Now as you would expect from a Swiss recipe, although it is a quick and easy mid-week dinner solution, you still have to pay attention to detail. Note the title: strips of meat – the closest I could come up with for ‘Geschnetzeltes’ – Zurich style is NOT the same as Zurich-style strips of meat. The latter is prepared with veal, whereas for this one I used pork which is cheaper. Technically, this means it is only a shadow of the ‘official’ version, just like the Swiss team against France proved to be just a shadow of the team who qualified for the World Cup in the first place.

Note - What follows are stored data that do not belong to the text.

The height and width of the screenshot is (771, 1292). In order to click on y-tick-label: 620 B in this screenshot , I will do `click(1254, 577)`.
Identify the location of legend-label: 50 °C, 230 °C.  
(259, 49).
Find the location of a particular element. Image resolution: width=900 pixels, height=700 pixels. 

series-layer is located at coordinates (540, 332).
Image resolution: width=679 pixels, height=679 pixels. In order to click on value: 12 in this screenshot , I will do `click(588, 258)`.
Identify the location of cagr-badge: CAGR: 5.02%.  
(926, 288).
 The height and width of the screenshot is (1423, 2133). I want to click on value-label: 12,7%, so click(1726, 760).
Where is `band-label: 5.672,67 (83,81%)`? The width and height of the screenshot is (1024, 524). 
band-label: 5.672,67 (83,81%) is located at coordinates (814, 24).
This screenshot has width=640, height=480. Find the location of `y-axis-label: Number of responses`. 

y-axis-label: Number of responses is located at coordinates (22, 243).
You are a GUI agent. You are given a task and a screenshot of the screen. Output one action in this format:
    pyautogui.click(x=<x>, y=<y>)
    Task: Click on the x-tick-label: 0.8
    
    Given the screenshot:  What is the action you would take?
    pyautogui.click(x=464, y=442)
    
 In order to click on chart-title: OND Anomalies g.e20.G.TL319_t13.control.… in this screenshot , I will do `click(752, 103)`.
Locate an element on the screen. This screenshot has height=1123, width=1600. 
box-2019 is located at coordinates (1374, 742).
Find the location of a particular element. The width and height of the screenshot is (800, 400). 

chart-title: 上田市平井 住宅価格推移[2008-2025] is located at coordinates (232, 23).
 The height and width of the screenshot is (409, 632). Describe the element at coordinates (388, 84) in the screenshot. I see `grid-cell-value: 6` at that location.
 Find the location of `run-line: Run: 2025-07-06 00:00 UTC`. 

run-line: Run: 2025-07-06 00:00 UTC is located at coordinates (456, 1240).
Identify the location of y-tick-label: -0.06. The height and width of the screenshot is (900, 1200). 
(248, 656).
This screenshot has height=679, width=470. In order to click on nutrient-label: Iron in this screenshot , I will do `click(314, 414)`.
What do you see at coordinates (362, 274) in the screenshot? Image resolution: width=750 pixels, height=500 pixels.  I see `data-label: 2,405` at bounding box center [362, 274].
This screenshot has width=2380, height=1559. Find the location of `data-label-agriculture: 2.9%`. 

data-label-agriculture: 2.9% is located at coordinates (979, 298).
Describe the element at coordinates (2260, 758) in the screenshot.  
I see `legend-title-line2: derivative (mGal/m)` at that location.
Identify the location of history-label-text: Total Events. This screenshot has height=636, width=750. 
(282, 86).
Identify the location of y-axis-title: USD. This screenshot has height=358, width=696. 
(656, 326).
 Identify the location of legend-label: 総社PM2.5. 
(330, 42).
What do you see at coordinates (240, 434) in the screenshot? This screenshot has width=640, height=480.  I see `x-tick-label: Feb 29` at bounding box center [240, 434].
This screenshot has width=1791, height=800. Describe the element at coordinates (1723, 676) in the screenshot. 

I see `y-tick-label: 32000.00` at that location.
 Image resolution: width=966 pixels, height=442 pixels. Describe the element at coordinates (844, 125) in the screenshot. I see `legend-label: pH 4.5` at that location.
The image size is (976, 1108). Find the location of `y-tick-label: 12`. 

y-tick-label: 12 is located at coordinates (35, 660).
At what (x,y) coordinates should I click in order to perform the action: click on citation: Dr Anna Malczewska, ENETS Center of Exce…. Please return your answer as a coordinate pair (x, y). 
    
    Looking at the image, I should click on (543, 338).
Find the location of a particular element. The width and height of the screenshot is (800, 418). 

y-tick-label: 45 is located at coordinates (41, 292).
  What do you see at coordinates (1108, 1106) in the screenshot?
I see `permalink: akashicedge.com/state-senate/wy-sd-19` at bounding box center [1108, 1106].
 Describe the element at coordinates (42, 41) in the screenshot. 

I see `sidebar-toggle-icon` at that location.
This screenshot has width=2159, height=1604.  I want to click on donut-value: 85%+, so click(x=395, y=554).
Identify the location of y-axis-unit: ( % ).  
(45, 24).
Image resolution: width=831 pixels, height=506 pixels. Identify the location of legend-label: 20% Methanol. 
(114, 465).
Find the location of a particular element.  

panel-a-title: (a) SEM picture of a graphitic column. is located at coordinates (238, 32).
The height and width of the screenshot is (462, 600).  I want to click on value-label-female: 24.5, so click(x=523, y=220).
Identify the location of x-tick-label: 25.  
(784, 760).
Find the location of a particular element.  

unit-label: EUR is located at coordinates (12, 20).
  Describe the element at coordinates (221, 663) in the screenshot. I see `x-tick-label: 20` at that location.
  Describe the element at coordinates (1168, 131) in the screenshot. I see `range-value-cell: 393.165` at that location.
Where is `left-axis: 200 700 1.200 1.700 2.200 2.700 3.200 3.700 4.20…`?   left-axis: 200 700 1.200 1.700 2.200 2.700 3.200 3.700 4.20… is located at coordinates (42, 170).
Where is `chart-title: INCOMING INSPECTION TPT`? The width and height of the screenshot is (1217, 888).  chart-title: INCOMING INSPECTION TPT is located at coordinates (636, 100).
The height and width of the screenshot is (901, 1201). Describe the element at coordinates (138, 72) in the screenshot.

Ideally you would serve it with Rösti, the Swiss version of hash browns, but then ideally you would score a goal, too. Or a couple. Nevertheless rice is also quite common, so it’s still in keeping with what you might come across when dining out in Switzerland.
Strips of Port, Zurich Style (serves 4)
- 3 shallots (or 2 small onions)
- 600 g pork
- white pepper
- 1/2 tsp sweet paprika
- 3 tbsp neutral cooking oil
- 80 ml white wine
- 300 ml cream salt
- chopped parsley
- grated lemon zest to taste
Dice the shallots finely. cut the meat into thick strips of ca. thickness1/2 cm. Season with pepper and paprika.
Heat 2 tbsp oil in a pan. Brown the meat over a high heat briefly on both sides. Remove it and keep it warm, together with the cooking juices.
Return the pan and reduce the heat. Add 1 tbsp oil to the pan and fry the shallots until lightly browned. Add white wine and leave to simmer, then add the cream and simmer until the sauce is nice and creamy.
Return the meat and juices and leave them for 2-3 minutes in the sauce. Season with salt and pepper and serve with parsley and lemon zest.
Serve with a side salad and either rice or Rösti.
For the Rösti you need to keep boiled potatoes from the previous day, which you grate – they need to be firm enough to keep their shape! Season with salt, pepper and a bit of nutmeg and form patties, which you fry around 3 minutes on each side.
I’ll make the Rösti when I get round to it!